Washington, D.C. - U.S. Senator Jim Risch (R-ID), chairman of the Senate Committee on Small Business and Entrepreneurship, today chaired a hearing entitled: “Tax Reform: Removing Barriers to Small Business Growth.” Risch's opening remarks as prepared for delivery are below.
“Tax Reform: Removing Barriers to Small Business Growth”
"Good afternoon, and thank you for joining us for today’s hearing on an issue that is critical for small businesses across the country. Having run several small businesses in Idaho, served in the Idaho legislature and as governor of my home state, I’ve continually heard the same message from small businesses when I’ve asked them what their top issues are. They’ve told me, across industry, that taxes are at the top of the list of barriers and problems they face.
"Small business owners want to spend their time growing their businesses, not taking time away from that effort to figure out how to comply with the tax code, and more often than not, hiring outside tax help to make sure they’re doing what they’re supposed to do. Here’s what we know – tax compliance costs are 67 percent higher for small businesses than for big businesses and roughly 89 percent of small business owners have to rely on outside tax preparers.
"Small businesses spend a lot of time and money that could be spent on their businesses trying to understand and comply with the law. If Congress is going to take a serious look at reforming the tax code, we certainly should look at ways it can be simplified, how compliance costs can be decreased, and permanency provided so small business owners know what rules they’re playing by, and can do so with decreased cost to their business and productivity.
"Another significant issue for small businesses is whether tax reform will reduce rates for pass through entities. Today, more than 90 percent of businesses are considered sole proprietorships or pass through entities, while more than half of business income in the U.S. is earned through small businesses identified as one of these types of businesses. When we look at these numbers, it’s clear that if we want tax reform to bring growth to our economy we must look at the individual tax code, under which pass through entities are taxed. We have to ensure that the reforms that could provide the most small business growth don’t get lost in the discussion about tax reform and that’s one of the reasons we’re here today.
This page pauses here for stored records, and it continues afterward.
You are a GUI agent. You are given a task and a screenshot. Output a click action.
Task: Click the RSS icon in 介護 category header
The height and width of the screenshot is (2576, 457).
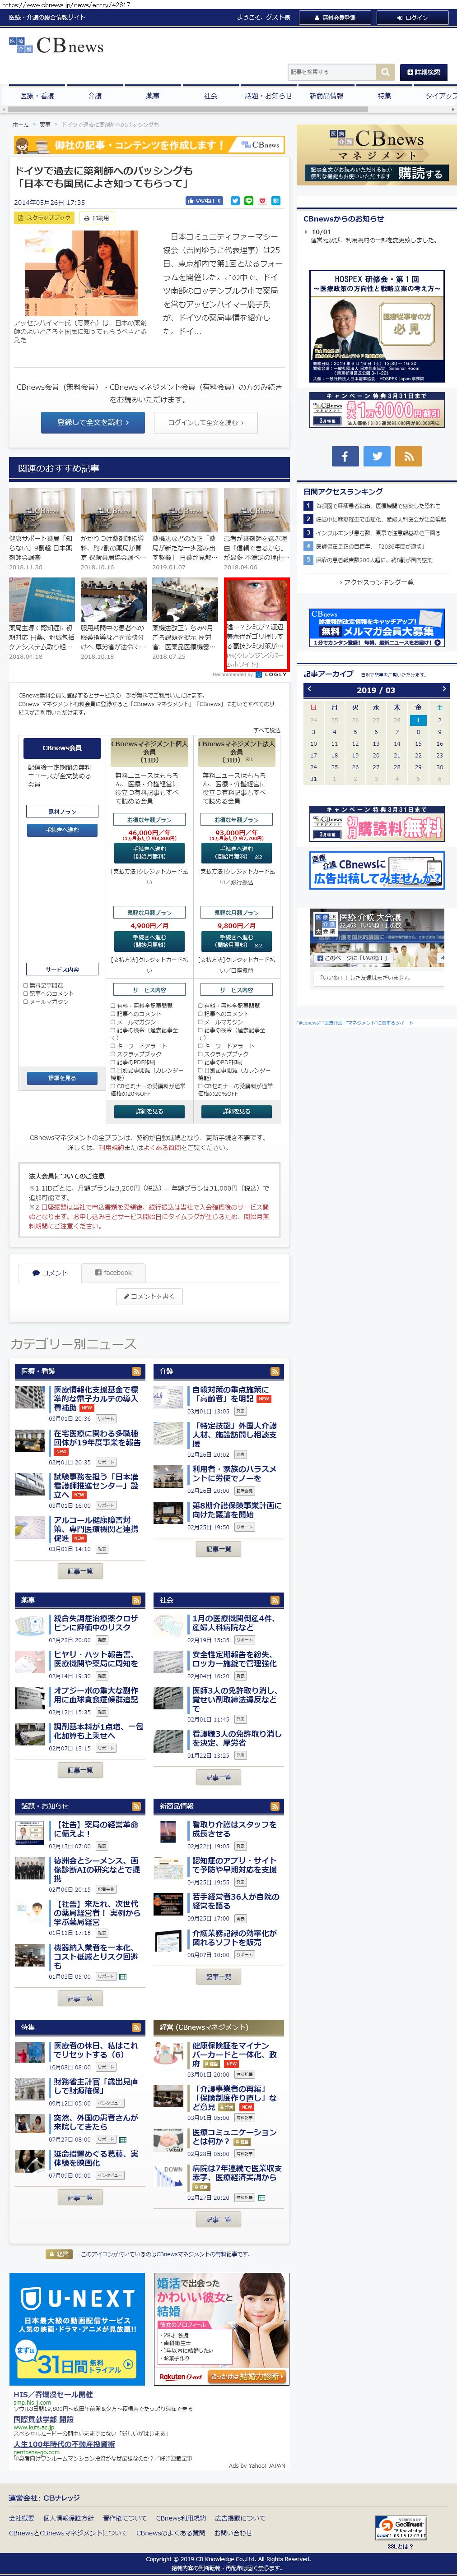tap(275, 1371)
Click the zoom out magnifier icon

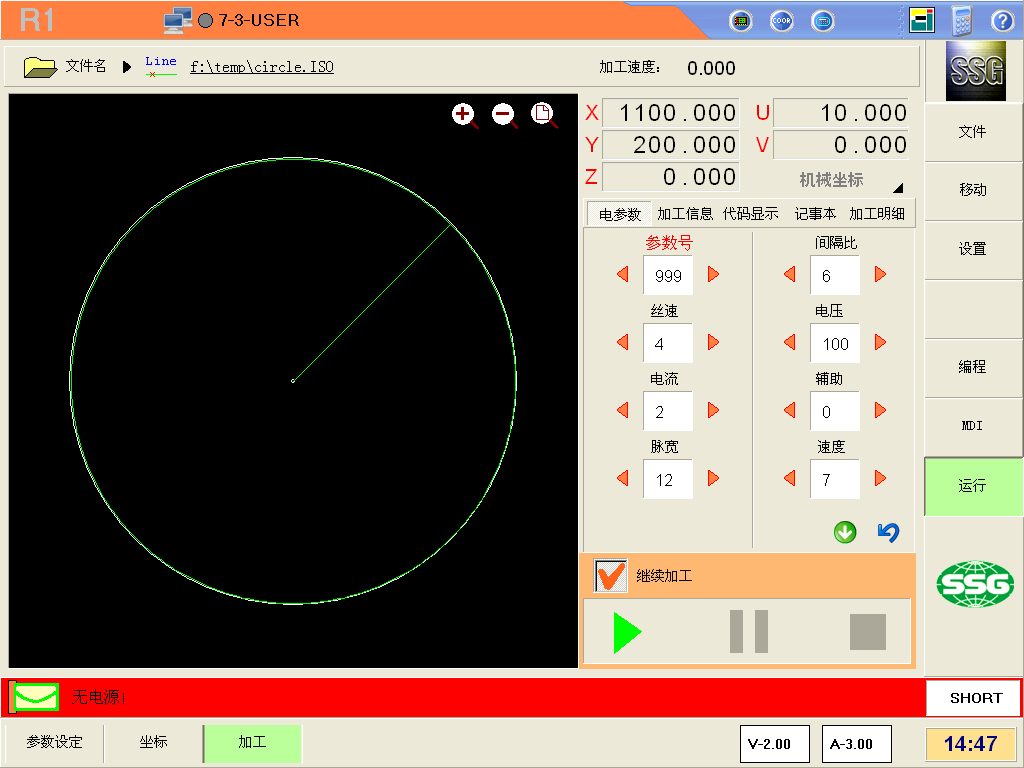(x=504, y=115)
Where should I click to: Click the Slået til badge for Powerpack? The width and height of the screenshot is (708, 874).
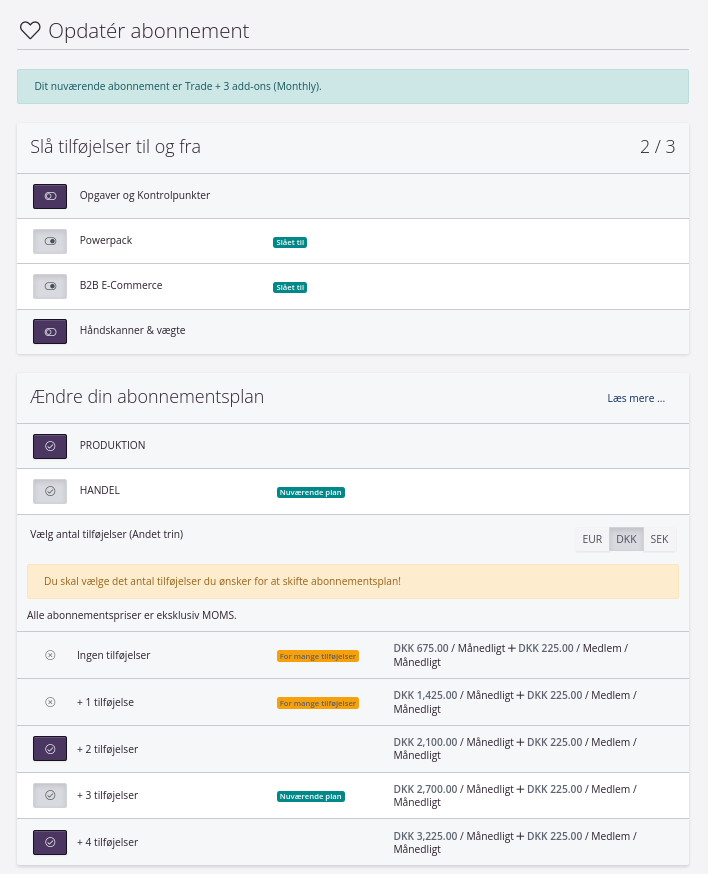[x=290, y=242]
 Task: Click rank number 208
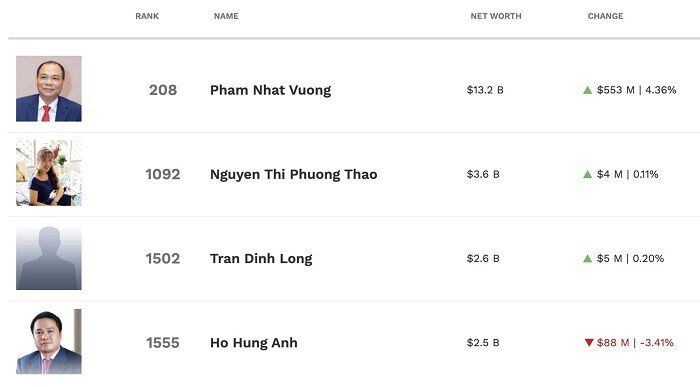coord(163,90)
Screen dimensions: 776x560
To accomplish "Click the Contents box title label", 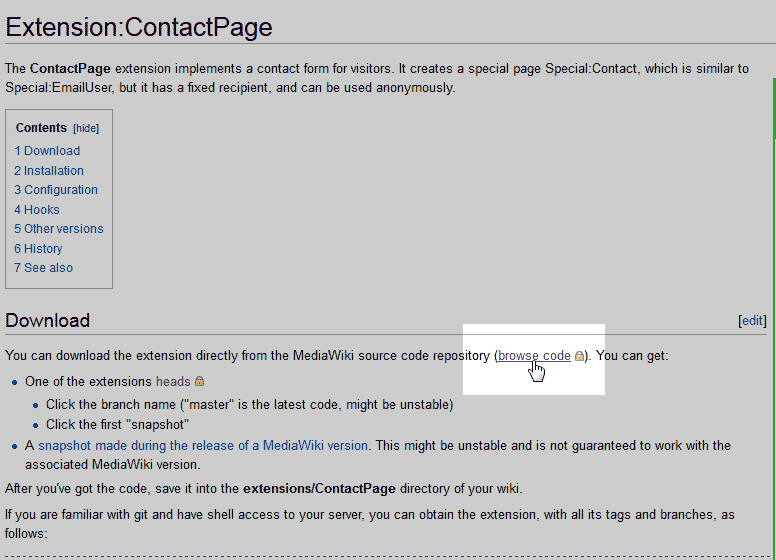I will click(41, 128).
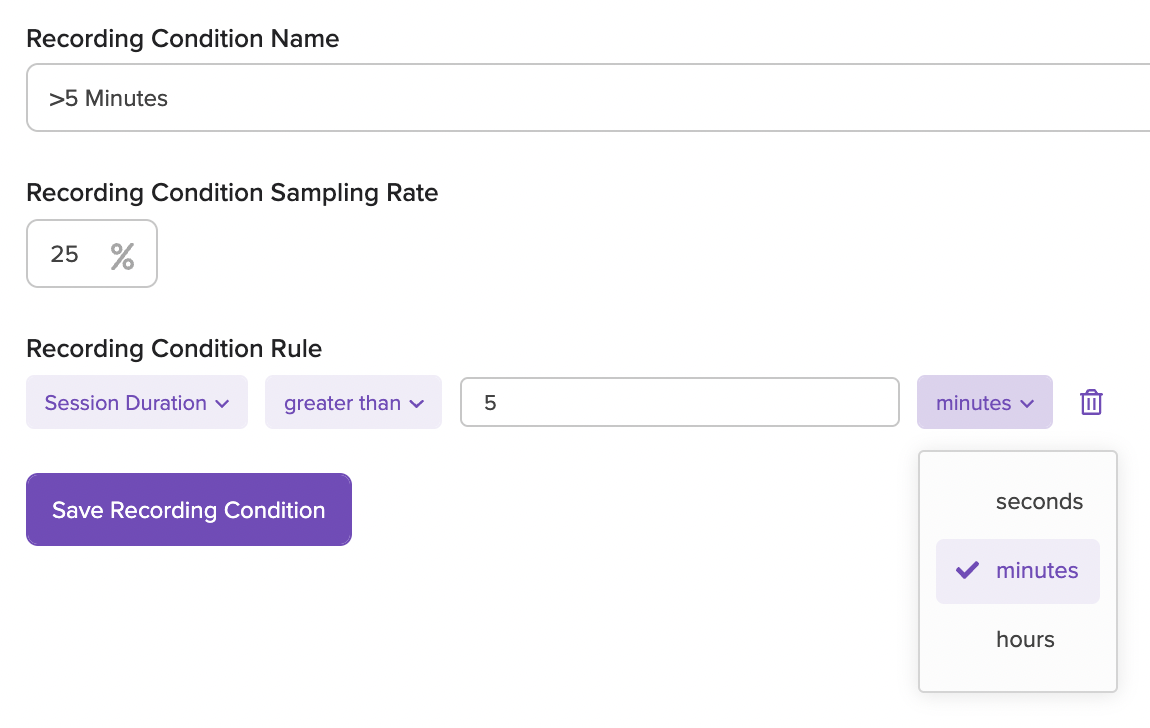
Task: Save Recording Condition
Action: (x=189, y=510)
"I’d like to welcome Ms. Annette Nellen, the Chair of the American Institute of CPAs (AICPA) Tax Executive Committee. This committee is the most senior committee of the Tax Division at AICPA and speaks for the AICPA on all matters related to taxation, including tax policy and legislation. She’s also a professor at San Jose State University where she teaches a number of tax-related courses and directs the graduate tax program. Ms. Nellen is a CPA herself and will bring a wealth of knowledge and expertise to our discussion about the compliance issues small businesses face with our current tax system and we’re pleased to have her here today.
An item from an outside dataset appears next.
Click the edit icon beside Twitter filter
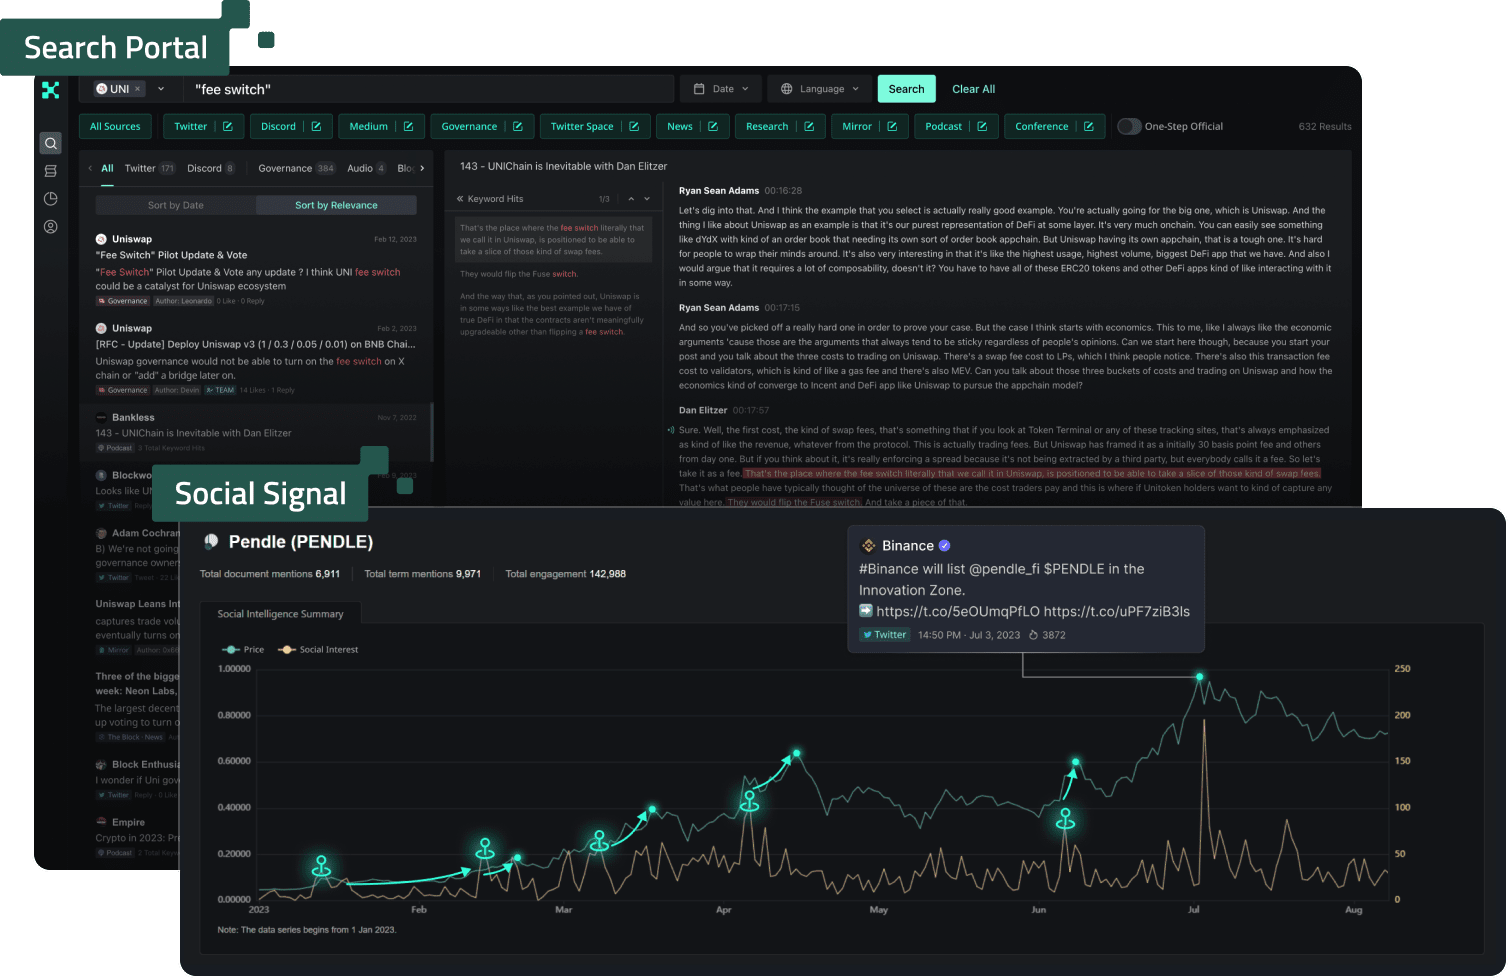Image resolution: width=1508 pixels, height=978 pixels. click(x=228, y=127)
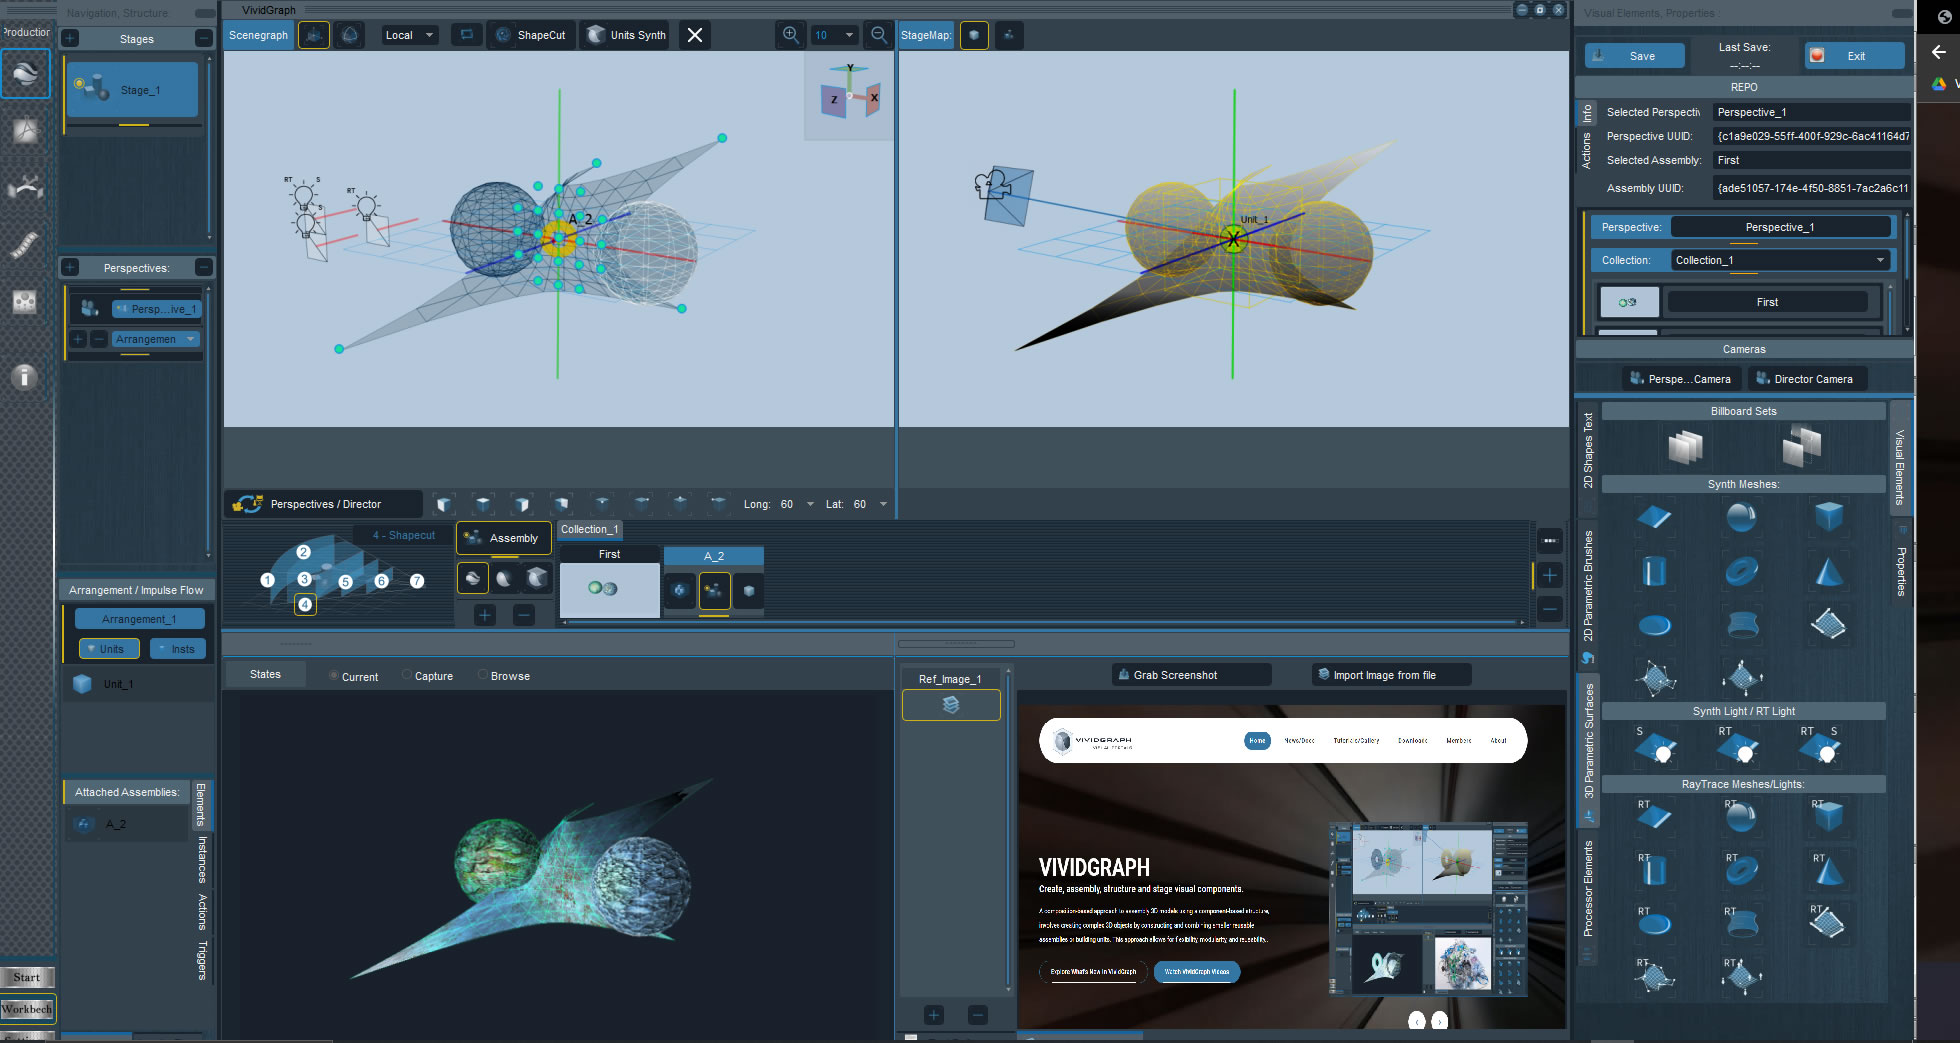Expand the Collection_1 dropdown
Image resolution: width=1960 pixels, height=1043 pixels.
[x=1880, y=260]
"I’m also pleased to welcome Mr. Brian Reardon, President of the S Corporation Association. Mr. Reardon has, through is position with the Association, a long history of advocating for 4.6 million S corporations across the country to make sure their voices are heard when it comes to tax issues and the implications of government mandates for small businesses. He’ll be able to provide the voice of small businesses across the country, across industry and of varying sizes, when it comes to the difficulties they have with the current tax system.
"I also welcome Mr. Mark Mazur, the Director of the Urban-Brookings Tax Policy Center, who will be further introduced by Ranking Member Shaheen. Thank you for being here with us today."
The hearing will be webcast live on the committee's website, and an archived video will be available shortly after the hearing is complete.